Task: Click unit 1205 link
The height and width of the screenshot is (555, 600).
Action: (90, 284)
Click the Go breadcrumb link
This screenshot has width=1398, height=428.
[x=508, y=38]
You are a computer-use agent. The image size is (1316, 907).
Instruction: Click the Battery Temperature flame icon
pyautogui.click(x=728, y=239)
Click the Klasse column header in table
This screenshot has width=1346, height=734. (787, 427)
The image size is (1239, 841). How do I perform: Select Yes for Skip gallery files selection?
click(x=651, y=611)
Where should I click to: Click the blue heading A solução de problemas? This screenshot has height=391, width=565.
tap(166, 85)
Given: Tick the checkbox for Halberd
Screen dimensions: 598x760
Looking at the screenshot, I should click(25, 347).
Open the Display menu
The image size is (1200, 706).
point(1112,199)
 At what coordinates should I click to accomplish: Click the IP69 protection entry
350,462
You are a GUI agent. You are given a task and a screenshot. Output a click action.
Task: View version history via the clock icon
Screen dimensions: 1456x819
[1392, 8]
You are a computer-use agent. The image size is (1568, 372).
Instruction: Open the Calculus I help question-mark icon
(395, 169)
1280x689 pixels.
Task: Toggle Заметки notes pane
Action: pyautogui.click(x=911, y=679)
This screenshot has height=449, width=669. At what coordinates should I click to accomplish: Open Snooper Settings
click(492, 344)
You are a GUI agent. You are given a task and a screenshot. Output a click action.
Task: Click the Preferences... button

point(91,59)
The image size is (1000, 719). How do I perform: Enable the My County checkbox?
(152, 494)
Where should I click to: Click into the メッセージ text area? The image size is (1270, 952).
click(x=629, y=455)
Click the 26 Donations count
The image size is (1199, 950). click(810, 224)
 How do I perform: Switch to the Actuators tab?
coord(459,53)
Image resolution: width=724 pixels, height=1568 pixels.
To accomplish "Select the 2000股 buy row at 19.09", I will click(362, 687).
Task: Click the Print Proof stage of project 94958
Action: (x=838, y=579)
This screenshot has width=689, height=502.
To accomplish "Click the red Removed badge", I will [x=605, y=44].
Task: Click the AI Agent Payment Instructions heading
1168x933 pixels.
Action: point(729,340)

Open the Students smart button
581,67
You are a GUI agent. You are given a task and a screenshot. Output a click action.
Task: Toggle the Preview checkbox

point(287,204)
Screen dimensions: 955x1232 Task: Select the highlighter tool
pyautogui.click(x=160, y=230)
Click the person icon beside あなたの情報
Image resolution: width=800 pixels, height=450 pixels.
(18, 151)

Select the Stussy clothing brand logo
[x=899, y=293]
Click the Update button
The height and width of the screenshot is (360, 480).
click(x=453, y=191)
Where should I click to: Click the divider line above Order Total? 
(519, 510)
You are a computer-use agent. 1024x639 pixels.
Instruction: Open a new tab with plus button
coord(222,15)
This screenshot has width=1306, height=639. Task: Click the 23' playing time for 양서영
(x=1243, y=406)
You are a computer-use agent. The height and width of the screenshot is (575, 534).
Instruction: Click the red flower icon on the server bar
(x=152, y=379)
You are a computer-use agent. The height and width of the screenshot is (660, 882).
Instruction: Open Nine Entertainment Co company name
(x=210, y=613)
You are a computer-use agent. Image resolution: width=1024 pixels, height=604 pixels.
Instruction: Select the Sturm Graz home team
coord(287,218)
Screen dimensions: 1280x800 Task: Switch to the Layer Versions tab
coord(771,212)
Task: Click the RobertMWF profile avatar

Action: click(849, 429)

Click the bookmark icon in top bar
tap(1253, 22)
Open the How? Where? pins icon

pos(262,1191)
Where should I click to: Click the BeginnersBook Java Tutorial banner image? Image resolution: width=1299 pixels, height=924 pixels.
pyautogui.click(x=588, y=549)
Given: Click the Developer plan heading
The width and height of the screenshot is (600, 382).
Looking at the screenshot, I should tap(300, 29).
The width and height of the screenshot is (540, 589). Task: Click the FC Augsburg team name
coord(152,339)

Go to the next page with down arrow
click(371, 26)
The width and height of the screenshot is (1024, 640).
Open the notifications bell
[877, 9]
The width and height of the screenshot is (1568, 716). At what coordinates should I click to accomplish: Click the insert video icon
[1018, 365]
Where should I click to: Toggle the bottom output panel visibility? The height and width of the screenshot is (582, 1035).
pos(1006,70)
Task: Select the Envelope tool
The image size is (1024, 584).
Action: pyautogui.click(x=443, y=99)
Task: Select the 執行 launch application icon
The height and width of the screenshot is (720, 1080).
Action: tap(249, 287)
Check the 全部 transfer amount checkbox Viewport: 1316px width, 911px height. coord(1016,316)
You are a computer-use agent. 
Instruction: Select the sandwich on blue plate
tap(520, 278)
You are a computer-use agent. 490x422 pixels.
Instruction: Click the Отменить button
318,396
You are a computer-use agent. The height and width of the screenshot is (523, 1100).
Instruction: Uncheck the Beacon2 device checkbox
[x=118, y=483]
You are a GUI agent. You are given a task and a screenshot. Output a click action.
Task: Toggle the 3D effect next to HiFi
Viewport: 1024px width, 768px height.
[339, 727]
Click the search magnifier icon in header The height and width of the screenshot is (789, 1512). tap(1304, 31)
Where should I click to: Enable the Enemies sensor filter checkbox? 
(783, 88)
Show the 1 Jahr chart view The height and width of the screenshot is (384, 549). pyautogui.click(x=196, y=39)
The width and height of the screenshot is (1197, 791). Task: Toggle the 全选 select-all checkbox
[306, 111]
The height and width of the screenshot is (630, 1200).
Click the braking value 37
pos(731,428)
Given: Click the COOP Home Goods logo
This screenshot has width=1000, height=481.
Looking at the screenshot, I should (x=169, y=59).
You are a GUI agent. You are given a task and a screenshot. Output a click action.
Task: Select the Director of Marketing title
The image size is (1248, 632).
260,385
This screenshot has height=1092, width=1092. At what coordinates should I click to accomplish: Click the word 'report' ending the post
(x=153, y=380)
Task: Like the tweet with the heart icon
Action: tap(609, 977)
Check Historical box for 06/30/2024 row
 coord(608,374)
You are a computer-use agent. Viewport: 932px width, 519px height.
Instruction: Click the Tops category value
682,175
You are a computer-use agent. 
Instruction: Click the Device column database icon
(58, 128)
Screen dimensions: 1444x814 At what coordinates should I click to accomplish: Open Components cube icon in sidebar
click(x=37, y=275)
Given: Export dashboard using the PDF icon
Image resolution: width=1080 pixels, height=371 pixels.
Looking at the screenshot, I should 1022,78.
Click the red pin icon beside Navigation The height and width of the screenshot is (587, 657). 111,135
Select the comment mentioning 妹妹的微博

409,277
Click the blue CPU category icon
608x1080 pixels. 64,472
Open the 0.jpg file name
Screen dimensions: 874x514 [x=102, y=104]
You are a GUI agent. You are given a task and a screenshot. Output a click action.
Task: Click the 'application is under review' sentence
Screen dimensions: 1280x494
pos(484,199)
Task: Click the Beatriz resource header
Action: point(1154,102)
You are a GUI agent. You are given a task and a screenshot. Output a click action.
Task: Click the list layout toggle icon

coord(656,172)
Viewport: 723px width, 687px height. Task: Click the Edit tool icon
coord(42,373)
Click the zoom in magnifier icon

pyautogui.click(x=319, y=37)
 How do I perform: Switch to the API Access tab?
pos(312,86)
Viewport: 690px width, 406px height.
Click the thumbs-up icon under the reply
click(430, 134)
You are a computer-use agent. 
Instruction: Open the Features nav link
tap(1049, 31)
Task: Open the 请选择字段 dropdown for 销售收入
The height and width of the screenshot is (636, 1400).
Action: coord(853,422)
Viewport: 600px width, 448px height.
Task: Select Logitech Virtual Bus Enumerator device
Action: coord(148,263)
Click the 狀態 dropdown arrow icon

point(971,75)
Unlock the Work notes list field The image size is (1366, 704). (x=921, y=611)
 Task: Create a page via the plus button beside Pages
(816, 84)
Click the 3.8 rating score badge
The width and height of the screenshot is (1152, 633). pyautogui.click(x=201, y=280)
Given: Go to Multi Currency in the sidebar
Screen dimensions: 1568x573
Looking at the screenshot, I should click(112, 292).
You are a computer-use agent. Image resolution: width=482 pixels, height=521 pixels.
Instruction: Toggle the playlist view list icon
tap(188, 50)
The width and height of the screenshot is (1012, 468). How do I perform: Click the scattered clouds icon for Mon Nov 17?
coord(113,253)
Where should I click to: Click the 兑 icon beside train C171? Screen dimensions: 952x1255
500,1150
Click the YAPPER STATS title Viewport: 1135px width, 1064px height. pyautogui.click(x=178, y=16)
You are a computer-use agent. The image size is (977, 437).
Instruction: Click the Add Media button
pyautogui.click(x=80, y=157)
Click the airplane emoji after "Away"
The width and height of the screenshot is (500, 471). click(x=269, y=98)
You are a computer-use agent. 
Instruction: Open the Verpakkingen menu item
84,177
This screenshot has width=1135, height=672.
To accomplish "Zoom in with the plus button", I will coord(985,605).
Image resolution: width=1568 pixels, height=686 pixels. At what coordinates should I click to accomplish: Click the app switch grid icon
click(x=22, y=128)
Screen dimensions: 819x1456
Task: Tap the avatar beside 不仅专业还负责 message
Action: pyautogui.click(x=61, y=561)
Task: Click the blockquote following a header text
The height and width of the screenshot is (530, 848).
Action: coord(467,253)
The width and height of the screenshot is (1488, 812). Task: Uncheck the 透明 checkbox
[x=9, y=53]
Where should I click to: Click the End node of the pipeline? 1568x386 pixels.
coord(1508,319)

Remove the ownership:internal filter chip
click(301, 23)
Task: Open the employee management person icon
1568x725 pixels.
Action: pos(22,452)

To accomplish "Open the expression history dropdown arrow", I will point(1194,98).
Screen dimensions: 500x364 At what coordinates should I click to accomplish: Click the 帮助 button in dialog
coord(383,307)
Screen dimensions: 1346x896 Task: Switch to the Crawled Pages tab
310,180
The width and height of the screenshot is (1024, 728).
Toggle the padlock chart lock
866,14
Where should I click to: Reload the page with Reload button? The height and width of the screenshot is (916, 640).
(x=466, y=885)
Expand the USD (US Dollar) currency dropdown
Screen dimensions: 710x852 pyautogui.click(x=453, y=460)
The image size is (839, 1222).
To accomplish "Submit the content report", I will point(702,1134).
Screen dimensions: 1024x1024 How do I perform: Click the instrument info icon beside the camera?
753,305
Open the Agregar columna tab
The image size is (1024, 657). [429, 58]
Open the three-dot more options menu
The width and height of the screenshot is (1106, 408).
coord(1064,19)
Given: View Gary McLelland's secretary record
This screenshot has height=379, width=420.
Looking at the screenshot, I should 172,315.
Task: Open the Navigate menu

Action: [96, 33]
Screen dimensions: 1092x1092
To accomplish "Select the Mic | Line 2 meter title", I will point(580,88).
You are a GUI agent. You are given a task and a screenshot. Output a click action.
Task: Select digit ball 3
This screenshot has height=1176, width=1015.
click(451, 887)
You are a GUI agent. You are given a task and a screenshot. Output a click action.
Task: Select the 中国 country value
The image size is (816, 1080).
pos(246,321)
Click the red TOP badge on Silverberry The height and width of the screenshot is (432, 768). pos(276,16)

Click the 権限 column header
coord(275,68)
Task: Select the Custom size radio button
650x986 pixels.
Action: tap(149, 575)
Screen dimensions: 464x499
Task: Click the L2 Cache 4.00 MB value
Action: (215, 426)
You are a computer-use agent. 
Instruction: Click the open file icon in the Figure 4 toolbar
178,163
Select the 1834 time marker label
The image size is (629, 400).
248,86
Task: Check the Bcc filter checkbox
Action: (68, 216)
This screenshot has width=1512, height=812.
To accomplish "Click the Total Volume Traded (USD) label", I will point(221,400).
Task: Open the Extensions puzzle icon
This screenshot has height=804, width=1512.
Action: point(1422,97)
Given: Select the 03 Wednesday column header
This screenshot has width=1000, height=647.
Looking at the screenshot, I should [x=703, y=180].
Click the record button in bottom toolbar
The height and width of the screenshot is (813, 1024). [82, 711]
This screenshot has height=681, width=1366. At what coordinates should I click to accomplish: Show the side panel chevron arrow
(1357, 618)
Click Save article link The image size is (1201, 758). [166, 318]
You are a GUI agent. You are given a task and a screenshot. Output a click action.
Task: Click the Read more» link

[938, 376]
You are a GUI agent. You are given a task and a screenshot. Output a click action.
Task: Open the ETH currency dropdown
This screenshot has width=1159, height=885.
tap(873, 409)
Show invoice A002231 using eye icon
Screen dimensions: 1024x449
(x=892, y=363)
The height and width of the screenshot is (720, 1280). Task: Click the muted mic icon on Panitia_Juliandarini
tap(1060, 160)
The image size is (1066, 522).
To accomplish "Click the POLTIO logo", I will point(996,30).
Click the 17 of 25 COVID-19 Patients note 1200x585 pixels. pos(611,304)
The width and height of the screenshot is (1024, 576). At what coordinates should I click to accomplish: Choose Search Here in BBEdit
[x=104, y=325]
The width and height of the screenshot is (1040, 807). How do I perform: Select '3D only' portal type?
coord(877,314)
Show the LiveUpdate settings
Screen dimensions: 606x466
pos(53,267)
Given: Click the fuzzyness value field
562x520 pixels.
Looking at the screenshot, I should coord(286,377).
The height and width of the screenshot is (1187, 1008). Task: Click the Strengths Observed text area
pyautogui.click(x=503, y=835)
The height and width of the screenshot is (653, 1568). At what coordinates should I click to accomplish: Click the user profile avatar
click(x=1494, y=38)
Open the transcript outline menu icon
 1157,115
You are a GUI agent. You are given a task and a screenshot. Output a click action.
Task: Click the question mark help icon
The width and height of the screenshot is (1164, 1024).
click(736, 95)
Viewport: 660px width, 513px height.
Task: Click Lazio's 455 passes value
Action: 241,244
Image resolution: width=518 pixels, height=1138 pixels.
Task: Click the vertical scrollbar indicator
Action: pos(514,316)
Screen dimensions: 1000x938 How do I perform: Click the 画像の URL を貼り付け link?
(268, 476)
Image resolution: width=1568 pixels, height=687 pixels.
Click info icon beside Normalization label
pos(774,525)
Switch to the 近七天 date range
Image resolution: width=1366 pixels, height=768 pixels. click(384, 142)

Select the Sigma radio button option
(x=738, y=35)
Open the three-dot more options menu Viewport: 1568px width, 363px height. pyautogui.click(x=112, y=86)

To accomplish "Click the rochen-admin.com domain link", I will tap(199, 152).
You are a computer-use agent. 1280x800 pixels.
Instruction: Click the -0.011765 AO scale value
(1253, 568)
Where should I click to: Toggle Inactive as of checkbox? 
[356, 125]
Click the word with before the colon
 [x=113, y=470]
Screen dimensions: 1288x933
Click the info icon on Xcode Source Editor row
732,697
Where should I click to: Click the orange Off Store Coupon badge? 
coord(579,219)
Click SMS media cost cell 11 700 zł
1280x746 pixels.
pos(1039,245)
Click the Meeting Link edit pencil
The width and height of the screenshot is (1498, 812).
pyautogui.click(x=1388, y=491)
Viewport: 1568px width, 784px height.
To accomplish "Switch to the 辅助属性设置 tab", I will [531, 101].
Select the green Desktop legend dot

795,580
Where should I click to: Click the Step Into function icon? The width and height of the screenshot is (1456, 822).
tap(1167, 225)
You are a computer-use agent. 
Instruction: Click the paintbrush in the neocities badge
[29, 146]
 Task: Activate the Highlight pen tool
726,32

* [Task brief]
Locate the word "using" in the records and collect each line it appears in.

* [Answer below]
Given: Export dashboard using the PDF icon
Show invoice A002231 using eye icon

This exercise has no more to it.